The Grizzly’s Forebears: Caffeine pills and togas

“You know the chicken in Wismer is almost never cooked through, right?” I would confidently bet you that every student who learns, lives, and eats at Ursinus has heard this tidbit of folklore at least once this year. Yes, it’s definitely somewhat of an exaggeration. I’m pleased to report that I’ve actually spoken to a number of students who stand in defense of the dramatically powerful, near-revolutionary opinion that “they’ve sort of gotten better at it.”

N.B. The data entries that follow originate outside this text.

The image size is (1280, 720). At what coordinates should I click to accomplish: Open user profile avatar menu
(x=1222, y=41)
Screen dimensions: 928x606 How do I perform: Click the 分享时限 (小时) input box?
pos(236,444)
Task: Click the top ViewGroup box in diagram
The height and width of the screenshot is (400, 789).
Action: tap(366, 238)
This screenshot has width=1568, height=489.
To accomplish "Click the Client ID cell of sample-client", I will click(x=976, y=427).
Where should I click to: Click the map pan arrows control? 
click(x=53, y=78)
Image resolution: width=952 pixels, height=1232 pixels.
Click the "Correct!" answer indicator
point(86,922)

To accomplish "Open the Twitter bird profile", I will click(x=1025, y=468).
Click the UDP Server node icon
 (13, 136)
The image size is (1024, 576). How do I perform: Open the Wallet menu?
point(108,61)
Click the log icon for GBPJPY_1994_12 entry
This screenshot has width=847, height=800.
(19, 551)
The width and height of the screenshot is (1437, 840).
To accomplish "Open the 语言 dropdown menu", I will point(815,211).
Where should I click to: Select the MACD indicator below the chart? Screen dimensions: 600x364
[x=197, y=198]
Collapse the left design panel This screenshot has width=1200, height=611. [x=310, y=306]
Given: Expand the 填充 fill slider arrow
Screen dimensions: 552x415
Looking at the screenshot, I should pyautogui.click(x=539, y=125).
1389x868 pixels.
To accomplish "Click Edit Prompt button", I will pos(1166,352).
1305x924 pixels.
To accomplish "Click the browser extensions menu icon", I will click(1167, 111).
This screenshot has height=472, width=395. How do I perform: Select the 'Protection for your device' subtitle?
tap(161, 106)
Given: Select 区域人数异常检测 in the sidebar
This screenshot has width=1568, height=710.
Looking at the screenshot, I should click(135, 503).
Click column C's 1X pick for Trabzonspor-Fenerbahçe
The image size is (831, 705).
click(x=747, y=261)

Knowing the niche sense of humor that this college possesses, however, there will always be jokes aplenty. I think I’m entitled to joke about it. I’m a college-educated adult. I have a job. I pay taxes. I do my laundry every week. I willingly sold my soul to Brock in exchange for the forbidden wisdom of higher academia. And yet, at the end of the day, even with all of that taken into account, it seems as though a homie still cannot get himself a cooked chicken breast. It’s 2018, man. We live in a society. We have the technology to cook chicken. We’ve had it since the dawn of human civilization.

I digress. Maybe it’s because Wismer has just become too complex of an operation. You would think that 40 years ago, cooking in Wismer was simple and straightforward and that the chicken must have rocked. However, a quick flip through old issues of “The Grizzly” shows shows that 40 years ago, in fall of 1978, Karen Sheldon, “The Grizzly’s” resident cartoonist, published a cartoon about how the chicken in Wismer was almost never cooked. 

Ms. Sheldon was a rather accomplished and admirable “multipurpose English major,” just like a number of Ursinus students are today. When not caught up in the strenuous academic demands and obligations of senior year, she drew a fine collection of cartoons for “The Grizzly” and wrote an assortment of poetry for “The Lantern.” Her artistic prowess and her attitude of commitment to quality journalism led to the creation of a weekly, single-panel cartoon about the 1978-79 Ursinus College student experience, affectionately titled “WHAT PRESSURE???” Headed in all caps, styled in wacky bold font, and topped off with a whopping three question marks for added dramatic effect, not only was it an eminent success as a weekly newspaper feature, but it was quickly elevated to the status of “iconic” in the eyes of the students.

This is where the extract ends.